山辺郡山添村に助命(じょみょう)という村があります。むかし、善明寺というお寺があったので、ぜんみょうといったのだろうが、後に助命という字を書くことになりました。
この村のお宮さんは、八王子神社」といって、百メートルばかりもある高い石段があり、下からお社を見上げると、森がこんもりとしげっていて、なかなか神々しいお宮さんです。
この石段には、時おり、夕方になると、「しんぐりまくり」というあやしい者がきて、しんぐりをころばすことがあるといって、おそれられています。
しんぐり とは、竹であんで魚を入れるもので、まくる というのは、高いところから、物をころばして落とすことです。
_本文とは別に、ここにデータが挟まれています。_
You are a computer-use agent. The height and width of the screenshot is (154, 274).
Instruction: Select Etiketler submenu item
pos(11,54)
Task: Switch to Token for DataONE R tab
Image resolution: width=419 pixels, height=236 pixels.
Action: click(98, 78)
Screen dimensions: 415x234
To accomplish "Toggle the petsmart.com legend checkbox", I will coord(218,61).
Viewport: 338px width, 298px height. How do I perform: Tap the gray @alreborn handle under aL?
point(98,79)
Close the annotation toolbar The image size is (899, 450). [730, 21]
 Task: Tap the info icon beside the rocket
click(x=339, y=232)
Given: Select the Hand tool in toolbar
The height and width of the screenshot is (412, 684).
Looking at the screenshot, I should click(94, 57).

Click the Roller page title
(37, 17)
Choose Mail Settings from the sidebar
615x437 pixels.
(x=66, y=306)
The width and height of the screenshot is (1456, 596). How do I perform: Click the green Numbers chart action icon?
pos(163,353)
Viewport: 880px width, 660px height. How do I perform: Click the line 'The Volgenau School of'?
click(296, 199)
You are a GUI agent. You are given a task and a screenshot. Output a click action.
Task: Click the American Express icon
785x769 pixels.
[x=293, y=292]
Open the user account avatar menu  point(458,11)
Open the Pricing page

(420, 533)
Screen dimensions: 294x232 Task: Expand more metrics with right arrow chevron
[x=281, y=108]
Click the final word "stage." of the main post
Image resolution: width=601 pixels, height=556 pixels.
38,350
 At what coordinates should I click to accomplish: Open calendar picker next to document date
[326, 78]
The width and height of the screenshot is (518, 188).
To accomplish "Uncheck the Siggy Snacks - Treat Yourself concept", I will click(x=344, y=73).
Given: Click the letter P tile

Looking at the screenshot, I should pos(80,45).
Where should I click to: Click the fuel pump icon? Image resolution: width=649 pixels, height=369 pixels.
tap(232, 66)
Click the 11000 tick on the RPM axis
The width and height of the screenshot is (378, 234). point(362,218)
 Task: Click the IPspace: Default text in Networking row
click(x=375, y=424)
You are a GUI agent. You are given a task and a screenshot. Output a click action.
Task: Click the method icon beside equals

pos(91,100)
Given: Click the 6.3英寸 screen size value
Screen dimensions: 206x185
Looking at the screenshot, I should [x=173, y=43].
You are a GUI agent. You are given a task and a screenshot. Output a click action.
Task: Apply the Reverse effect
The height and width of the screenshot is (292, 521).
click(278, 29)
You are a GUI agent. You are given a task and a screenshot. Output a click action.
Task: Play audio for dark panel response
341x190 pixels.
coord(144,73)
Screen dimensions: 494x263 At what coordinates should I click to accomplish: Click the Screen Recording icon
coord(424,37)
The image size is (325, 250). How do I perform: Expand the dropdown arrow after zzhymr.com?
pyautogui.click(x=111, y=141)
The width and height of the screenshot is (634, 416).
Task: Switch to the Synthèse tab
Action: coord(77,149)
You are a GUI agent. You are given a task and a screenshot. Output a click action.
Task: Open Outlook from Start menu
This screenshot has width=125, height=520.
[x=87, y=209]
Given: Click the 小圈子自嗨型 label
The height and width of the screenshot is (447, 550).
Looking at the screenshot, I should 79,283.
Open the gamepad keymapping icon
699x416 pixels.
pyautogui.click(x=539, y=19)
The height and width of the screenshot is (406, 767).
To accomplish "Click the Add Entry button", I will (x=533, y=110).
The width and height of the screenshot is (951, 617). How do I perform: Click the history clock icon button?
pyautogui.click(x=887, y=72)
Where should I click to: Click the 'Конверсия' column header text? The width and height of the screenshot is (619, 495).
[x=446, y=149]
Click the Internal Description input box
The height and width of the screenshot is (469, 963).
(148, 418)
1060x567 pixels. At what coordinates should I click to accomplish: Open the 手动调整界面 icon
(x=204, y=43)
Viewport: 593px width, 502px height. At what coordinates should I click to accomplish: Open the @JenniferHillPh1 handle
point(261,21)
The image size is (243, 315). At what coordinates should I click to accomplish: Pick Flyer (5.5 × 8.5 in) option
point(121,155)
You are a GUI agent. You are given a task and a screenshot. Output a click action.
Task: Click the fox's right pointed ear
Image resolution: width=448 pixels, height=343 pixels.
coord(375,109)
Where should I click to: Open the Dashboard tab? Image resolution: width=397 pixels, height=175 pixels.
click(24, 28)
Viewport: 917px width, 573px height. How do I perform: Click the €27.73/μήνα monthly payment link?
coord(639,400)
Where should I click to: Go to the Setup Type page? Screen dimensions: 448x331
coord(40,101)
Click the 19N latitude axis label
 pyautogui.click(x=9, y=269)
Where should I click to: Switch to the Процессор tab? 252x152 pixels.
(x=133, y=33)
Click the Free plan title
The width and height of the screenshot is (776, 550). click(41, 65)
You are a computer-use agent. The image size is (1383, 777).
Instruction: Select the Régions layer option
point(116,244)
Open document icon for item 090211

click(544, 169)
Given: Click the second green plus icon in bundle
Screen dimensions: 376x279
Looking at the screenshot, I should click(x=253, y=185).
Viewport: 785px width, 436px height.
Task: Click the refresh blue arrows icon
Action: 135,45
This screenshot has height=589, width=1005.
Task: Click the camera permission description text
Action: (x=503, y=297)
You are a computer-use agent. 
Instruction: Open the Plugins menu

そのしんぐりまくりの中には、いたずら小僧が入れられているのだというのです。こんなしんぐりに入れられて、高い石段からころばされると、どんなになってしまうか、わかりきったことです。それで、この地方では、子供がいたずらをすると、
「そら、また、そいんぐりまくりがやってくるぞ」といって、おどかしますから、子供はおとなしくなるということです。


また、この近くに小原という所があり、今は宇陀郡室生村になっていますが、むかしの伊勢街道に面して、右側に崖があり、ココを「しんぐりまくり」と呼んでいます。ここで、むかし子供がしんぐりに入れられて、谷底へまくられたのだと、いい伝えているのです。